Need input with a collar/spread position

Discussion in 'Options' started by DeltaSpread, Jul 1, 2011.

  1. I am long 7000 shares of Eastman Kodak stock
    I am short 70 call contracts $4 strike July expiration
    I am long 70 put contracts $3.50 strike July expiration

    The position above cost me a total net debit of $3.70

    Yesterday Eastman Kodak stock was basically pinned in a tight trading range of 6 cents or so. The at the money calls and puts both started ramping with IV in the last 30 minutes. Calls and Puts went up significantly. I am sure this morning they will collapse a bit now that "the" news came out last night.

    ((Some of you may know there is a huge ongoing intellectual property suit with Eastman Kodak against Apple & Research In Motion. Although yesterday appears to be a setback in the street's view, the stock price tanked AH because the IP decision got pushed back til August 20th, it looks like according to some blogs I quickly skimmed, Apple did in fact violate one of the patents. I have to do my own DD this AM))

    Anyways, would appreciate any input on my options here.

    I know I could just let this spread ride for another two weeks, my effective cost basis would be as if I bought the shares for $3.70 if the stock price ends up between $3.50 and $4.00, both my short calls and long puts would expire worthless. Either dump the stock then or put on another spread for August.

    I could cover my calls today and sell my puts as well, both would be for a significant profit. And do something for August, but obviously premiums would not be in my favor based on price action this AM.
  2. It's equivalent to a vertical so the only concern is direction.

    With EK dropping, you have a "significant" gain on your options but a more significant loss on your stock. That's how collars work.

    IV change is fairly irrelevant because the extra bump you receive for the sold calls is lost on the puts you buy. Receive more, pay more. Receive less, pay less.

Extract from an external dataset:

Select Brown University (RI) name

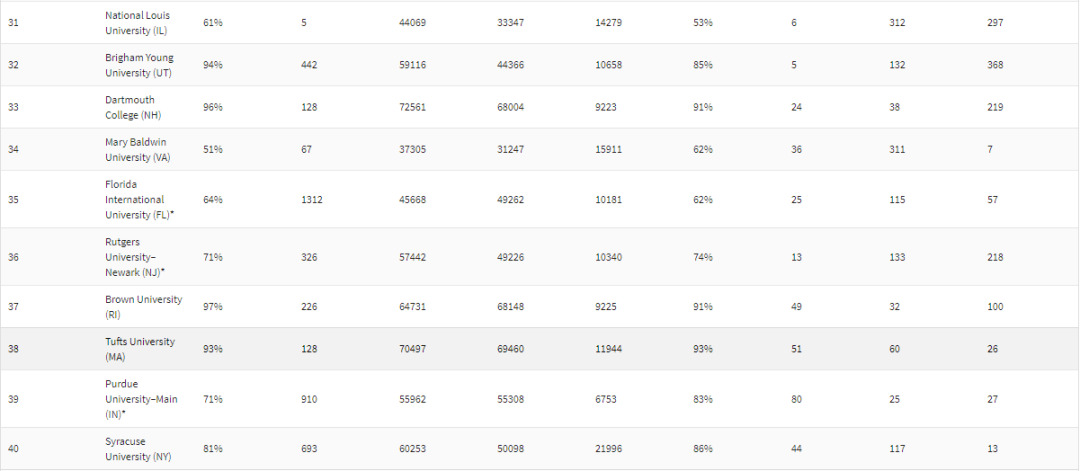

    There are games to be played with taking profit on the options but the success of that depends on getting a bounce and not ongoing drop.
  3. I kind of was realizing that after I typed the thread; vertical; meaning there is nothing I can do now really other than watch the direction of the stock price. At least my loss is capped at .20.

    What is surprising though is that the loss on my stock position and the gain on the two option positions are getting more close to that .20 loss area than I would have thought for being two weeks out.

    The reason why I mentioned IV, was because I have been tracking these options for weeks now.

    The last couple days I was tempted to sell some of the July $3 strike puts. The stock price had been in the $3.68 range. The bid on the July $3 puts in the .16 range.

    Well you know where this is going, this morning, the stock price craters from $3.65ish to $3.05ish and yet those puts are now ONLY bid/asking .07 by .08. I could have doubled my money had I just sold the puts naked, instead of being trapped in this three way position now.

    And I have now looked into this, it was ruled yesterday that there are in fact certain parts of the EK patent that Apple is violating. It was actually a win for Kodak. However the case is getting kicked back to a judge to look at a specific part that he ruled on 6 months ago. But it took EK over 2 hours to finally draft a press release. By then all the market saw was that a FINAL decision was not made and they took the price down in AH to $2.95 area. I am just going to stay put. I basically can ride this out for two more weeks and know exactly what my loss can/will be.